Querir villenie./Requerir qqn de villenie : Eins me devés tenir en vo servage Comme vo serf qu'avez pris et acquis, Qui ne vous quiert villenie n'outrage. (MACH., L. dames, 1377, 208). Je di qu'il n'a en amour vraie et pure Mal ne pechié, eins est vie jolie, Car amours est de si noble nature Que, quant amans pense ou quiert vilenie, Elle n'i puet demourer, Einsois s'en fuit seulement dou penser. (MACH., L. dames, 1377, 214). ...vous l'avés huy requise de villannye qui est contre l'onneur de pucellaige. (Hist.
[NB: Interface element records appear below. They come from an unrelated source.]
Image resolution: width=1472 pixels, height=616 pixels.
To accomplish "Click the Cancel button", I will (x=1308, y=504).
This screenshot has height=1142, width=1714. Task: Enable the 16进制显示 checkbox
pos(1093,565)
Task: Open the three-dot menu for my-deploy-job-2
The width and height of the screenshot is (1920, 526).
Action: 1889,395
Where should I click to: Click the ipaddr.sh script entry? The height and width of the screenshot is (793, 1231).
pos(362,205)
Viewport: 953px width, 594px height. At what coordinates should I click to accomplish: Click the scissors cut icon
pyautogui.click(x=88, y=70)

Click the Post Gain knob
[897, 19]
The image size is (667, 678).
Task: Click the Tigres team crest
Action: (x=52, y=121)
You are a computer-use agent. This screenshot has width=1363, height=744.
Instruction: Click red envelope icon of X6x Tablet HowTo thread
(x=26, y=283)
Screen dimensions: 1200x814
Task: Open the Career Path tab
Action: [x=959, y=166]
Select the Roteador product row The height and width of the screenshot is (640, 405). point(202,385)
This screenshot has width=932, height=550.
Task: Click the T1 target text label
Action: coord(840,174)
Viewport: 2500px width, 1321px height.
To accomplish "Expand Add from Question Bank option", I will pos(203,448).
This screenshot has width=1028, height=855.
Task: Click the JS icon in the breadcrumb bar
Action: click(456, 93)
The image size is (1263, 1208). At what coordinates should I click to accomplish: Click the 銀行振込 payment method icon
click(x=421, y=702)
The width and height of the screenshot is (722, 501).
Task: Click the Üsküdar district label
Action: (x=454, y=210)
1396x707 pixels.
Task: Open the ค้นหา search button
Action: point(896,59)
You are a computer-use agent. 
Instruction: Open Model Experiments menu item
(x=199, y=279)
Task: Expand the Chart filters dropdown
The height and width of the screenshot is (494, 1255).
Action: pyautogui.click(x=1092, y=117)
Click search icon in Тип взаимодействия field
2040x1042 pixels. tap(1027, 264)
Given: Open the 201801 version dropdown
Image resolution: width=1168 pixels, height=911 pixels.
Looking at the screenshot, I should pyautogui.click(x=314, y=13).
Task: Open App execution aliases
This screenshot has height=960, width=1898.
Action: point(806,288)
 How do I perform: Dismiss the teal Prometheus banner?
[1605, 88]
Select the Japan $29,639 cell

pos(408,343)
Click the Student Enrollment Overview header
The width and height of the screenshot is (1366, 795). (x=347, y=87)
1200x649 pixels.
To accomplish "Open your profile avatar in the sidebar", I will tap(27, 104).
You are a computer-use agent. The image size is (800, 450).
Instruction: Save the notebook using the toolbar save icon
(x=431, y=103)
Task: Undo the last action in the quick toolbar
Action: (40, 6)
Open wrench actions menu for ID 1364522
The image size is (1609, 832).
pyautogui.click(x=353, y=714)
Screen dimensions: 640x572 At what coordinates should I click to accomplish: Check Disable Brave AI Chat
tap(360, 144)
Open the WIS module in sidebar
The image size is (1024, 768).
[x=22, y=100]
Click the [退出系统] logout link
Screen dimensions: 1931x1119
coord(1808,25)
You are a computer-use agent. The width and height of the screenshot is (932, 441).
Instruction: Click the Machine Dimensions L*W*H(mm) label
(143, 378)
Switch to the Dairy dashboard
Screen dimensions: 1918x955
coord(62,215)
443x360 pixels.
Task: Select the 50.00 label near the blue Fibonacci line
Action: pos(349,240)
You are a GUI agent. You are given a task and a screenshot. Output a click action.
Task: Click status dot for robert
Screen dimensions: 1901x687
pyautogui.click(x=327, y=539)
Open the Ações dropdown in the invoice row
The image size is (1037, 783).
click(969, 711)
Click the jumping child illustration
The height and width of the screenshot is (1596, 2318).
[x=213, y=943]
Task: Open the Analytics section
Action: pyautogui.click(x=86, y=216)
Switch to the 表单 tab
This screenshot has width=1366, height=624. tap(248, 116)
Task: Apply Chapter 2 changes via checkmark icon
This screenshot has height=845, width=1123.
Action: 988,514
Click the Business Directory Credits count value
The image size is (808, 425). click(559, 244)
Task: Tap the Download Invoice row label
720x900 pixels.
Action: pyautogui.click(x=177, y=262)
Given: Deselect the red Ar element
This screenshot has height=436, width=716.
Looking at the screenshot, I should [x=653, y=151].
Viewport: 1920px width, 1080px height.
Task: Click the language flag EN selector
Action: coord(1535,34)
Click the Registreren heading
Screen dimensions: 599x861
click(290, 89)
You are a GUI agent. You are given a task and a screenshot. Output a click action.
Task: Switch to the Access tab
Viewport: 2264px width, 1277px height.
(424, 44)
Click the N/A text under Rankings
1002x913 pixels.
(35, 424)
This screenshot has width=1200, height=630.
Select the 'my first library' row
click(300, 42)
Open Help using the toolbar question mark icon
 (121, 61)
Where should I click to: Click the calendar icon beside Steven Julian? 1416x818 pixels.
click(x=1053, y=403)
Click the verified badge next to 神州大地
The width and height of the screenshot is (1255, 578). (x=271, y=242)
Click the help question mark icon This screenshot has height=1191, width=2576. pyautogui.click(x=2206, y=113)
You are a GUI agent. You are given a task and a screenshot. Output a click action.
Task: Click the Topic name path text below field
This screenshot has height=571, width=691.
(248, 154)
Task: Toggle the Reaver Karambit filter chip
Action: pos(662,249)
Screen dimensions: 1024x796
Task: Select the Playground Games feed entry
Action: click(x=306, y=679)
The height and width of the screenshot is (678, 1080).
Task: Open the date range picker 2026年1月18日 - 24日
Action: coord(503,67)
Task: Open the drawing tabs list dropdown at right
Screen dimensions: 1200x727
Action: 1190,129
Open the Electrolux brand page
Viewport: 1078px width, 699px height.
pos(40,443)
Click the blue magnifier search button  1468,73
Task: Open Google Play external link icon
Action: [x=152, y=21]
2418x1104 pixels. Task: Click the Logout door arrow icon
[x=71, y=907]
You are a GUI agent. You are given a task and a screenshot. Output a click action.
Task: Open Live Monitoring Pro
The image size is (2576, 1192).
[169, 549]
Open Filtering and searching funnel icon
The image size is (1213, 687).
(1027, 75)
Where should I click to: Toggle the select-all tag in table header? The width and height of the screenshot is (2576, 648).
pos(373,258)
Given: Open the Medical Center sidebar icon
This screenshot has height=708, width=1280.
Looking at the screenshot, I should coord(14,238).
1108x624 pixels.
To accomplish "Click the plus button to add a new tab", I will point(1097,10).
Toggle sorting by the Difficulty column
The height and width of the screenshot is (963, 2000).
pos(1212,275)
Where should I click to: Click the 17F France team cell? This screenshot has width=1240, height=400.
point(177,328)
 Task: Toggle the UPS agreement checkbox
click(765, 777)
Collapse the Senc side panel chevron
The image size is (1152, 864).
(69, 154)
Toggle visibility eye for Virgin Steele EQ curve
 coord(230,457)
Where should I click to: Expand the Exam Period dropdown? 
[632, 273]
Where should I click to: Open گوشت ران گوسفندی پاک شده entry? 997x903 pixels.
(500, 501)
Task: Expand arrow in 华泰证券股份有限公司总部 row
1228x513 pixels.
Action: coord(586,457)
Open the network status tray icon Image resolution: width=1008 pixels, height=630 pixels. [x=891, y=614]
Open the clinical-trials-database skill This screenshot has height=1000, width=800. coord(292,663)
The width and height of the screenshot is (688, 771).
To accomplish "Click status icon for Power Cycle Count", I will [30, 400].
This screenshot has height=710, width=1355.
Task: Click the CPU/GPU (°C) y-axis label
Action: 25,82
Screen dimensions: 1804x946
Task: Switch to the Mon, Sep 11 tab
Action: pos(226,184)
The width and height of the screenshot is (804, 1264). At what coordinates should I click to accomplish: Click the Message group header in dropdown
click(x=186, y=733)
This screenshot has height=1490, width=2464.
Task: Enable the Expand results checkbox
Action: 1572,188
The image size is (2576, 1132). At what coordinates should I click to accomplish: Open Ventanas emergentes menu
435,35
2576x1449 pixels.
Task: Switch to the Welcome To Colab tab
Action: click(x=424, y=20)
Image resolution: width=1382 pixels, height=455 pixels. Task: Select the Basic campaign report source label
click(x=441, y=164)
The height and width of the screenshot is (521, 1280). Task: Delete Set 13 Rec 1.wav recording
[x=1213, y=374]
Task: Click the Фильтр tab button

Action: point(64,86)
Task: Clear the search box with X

Berthe Pépin T., c.1400-1500, 239).

 

2.

"Ce qui est de nature à faire honte à qqn, ce qui est humiliant" : Li rois de France... ne voloit mies que ses gens fuissent entrepris, ne que il recuissent , par faute de poissance, blasme ne villonie avoech grant damage (FROISS., Chron. R., VIII, c.1375-1400, 199). Ha, vieille loudie[re] au cul rond, Sorciere, de vin humeresse, Chassieuse, estrangleresse De petis enfans escrie, Je te diray villennie Plus ne qui court d'eau au molin. (Sav. serg. D.L., c.1480-1490, 32).

 

3.

"Parties sexuelles"

 

-

HÉRALD. Lion sans vilenie. "Lion naissant, demi-lion (dont on ne voit pas le bas)" : Lyon sans villenye est quant il n'en pert que la moitié d'en hault. Et toutes choses dont il ne pert que la moitié sont semblables a lui. Et senefie que cellui qui premier le porta en armes par sa vaillance de courage en fais de bataille auoit perdu aucunes parties de ses membres (Best. hérald. H.E., c.1435-1450, 510).

 

Rem. Cf. aussi l'ex. cité par GD VIII, 241c : «c'est un lion sans membre ni testicules» ; FEW : «qui ne montre point de verge (t. de blason)» ; d'apr. la description de l'ex., il s'agit ici de ce que les dict. d'hérald. appellent "lion naissant", "lion issant" ou "demi-lion".